## [Task objective]
Print the following lines with no changes.
----- Record list -----
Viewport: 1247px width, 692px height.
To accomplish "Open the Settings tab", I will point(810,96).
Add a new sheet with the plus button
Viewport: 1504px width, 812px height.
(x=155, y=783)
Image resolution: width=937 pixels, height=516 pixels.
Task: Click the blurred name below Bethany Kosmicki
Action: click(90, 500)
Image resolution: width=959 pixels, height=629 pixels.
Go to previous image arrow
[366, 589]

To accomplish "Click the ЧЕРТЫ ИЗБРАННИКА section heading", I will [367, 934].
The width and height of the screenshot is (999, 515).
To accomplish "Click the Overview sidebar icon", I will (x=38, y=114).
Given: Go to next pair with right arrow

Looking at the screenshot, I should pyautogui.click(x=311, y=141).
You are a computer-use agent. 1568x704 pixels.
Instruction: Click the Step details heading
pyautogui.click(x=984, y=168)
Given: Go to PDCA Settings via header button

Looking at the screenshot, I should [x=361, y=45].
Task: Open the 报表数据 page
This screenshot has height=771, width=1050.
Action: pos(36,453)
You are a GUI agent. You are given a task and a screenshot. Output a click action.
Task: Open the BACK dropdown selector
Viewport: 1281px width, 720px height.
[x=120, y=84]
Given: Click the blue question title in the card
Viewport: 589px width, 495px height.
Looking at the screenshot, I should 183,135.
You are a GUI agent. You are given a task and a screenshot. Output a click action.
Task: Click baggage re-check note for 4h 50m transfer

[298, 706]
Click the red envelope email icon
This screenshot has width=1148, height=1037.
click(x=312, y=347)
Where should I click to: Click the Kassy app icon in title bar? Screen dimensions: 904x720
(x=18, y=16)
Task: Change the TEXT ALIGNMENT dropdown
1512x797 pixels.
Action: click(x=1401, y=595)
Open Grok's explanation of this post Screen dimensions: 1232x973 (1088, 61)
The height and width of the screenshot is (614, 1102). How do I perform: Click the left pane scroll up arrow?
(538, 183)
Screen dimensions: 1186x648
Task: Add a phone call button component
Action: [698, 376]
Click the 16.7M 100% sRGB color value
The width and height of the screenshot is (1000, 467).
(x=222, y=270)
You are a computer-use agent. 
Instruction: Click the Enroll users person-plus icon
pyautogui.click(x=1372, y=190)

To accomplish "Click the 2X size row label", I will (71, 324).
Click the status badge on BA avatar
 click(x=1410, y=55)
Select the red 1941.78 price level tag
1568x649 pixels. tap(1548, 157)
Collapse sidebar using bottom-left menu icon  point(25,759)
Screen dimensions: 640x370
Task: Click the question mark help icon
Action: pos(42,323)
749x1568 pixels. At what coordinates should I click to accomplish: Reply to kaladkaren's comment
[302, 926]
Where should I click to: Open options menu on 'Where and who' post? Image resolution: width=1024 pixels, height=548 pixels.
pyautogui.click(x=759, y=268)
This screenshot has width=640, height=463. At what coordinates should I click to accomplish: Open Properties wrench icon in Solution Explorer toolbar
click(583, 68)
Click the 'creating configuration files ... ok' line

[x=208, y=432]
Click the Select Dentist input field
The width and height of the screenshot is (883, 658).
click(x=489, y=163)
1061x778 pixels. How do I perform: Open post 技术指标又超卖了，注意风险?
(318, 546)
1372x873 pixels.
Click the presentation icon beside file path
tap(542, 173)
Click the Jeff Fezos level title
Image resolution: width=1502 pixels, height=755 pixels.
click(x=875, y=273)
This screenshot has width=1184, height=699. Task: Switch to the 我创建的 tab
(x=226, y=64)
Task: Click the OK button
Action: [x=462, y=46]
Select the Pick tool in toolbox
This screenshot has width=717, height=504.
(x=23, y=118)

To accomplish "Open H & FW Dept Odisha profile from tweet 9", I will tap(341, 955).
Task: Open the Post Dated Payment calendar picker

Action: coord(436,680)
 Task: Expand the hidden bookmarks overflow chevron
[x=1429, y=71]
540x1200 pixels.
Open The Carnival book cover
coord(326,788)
-----
## [Reply]
Viewport: 1247px width, 692px height.
To accomplish "Open the Settings tab", I will point(810,96).
Add a new sheet with the plus button
Viewport: 1504px width, 812px height.
(x=155, y=783)
Image resolution: width=937 pixels, height=516 pixels.
Task: Click the blurred name below Bethany Kosmicki
Action: click(90, 500)
Image resolution: width=959 pixels, height=629 pixels.
Go to previous image arrow
[366, 589]

To accomplish "Click the ЧЕРТЫ ИЗБРАННИКА section heading", I will [367, 934].
The width and height of the screenshot is (999, 515).
To accomplish "Click the Overview sidebar icon", I will (x=38, y=114).
Given: Go to next pair with right arrow

Looking at the screenshot, I should pyautogui.click(x=311, y=141).
You are a computer-use agent. 1568x704 pixels.
Instruction: Click the Step details heading
pyautogui.click(x=984, y=168)
Given: Go to PDCA Settings via header button

Looking at the screenshot, I should [x=361, y=45].
Task: Open the 报表数据 page
This screenshot has height=771, width=1050.
Action: pos(36,453)
You are a GUI agent. You are given a task and a screenshot. Output a click action.
Task: Open the BACK dropdown selector
Viewport: 1281px width, 720px height.
[x=120, y=84]
Given: Click the blue question title in the card
Viewport: 589px width, 495px height.
Looking at the screenshot, I should 183,135.
You are a GUI agent. You are given a task and a screenshot. Output a click action.
Task: Click baggage re-check note for 4h 50m transfer

[298, 706]
Click the red envelope email icon
This screenshot has width=1148, height=1037.
click(x=312, y=347)
Where should I click to: Click the Kassy app icon in title bar? Screen dimensions: 904x720
(x=18, y=16)
Task: Change the TEXT ALIGNMENT dropdown
1512x797 pixels.
Action: click(x=1401, y=595)
Open Grok's explanation of this post Screen dimensions: 1232x973 (1088, 61)
The height and width of the screenshot is (614, 1102). How do I perform: Click the left pane scroll up arrow?
(538, 183)
Screen dimensions: 1186x648
Task: Add a phone call button component
Action: [698, 376]
Click the 16.7M 100% sRGB color value
The width and height of the screenshot is (1000, 467).
(x=222, y=270)
You are a computer-use agent. 
Instruction: Click the Enroll users person-plus icon
pyautogui.click(x=1372, y=190)

To accomplish "Click the 2X size row label", I will (71, 324).
Click the status badge on BA avatar
 click(x=1410, y=55)
Select the red 1941.78 price level tag
1568x649 pixels. tap(1548, 157)
Collapse sidebar using bottom-left menu icon  point(25,759)
Screen dimensions: 640x370
Task: Click the question mark help icon
Action: pos(42,323)
749x1568 pixels. At what coordinates should I click to accomplish: Reply to kaladkaren's comment
[302, 926]
Where should I click to: Open options menu on 'Where and who' post? Image resolution: width=1024 pixels, height=548 pixels.
pyautogui.click(x=759, y=268)
This screenshot has width=640, height=463. At what coordinates should I click to accomplish: Open Properties wrench icon in Solution Explorer toolbar
click(583, 68)
Click the 'creating configuration files ... ok' line

[x=208, y=432]
Click the Select Dentist input field
The width and height of the screenshot is (883, 658).
click(x=489, y=163)
1061x778 pixels. How do I perform: Open post 技术指标又超卖了，注意风险?
(318, 546)
1372x873 pixels.
Click the presentation icon beside file path
tap(542, 173)
Click the Jeff Fezos level title
Image resolution: width=1502 pixels, height=755 pixels.
click(x=875, y=273)
This screenshot has width=1184, height=699. Task: Switch to the 我创建的 tab
(x=226, y=64)
Task: Click the OK button
Action: [x=462, y=46]
Select the Pick tool in toolbox
This screenshot has width=717, height=504.
(x=23, y=118)

To accomplish "Open H & FW Dept Odisha profile from tweet 9", I will tap(341, 955).
Task: Open the Post Dated Payment calendar picker

Action: coord(436,680)
 Task: Expand the hidden bookmarks overflow chevron
[x=1429, y=71]
540x1200 pixels.
Open The Carnival book cover
coord(326,788)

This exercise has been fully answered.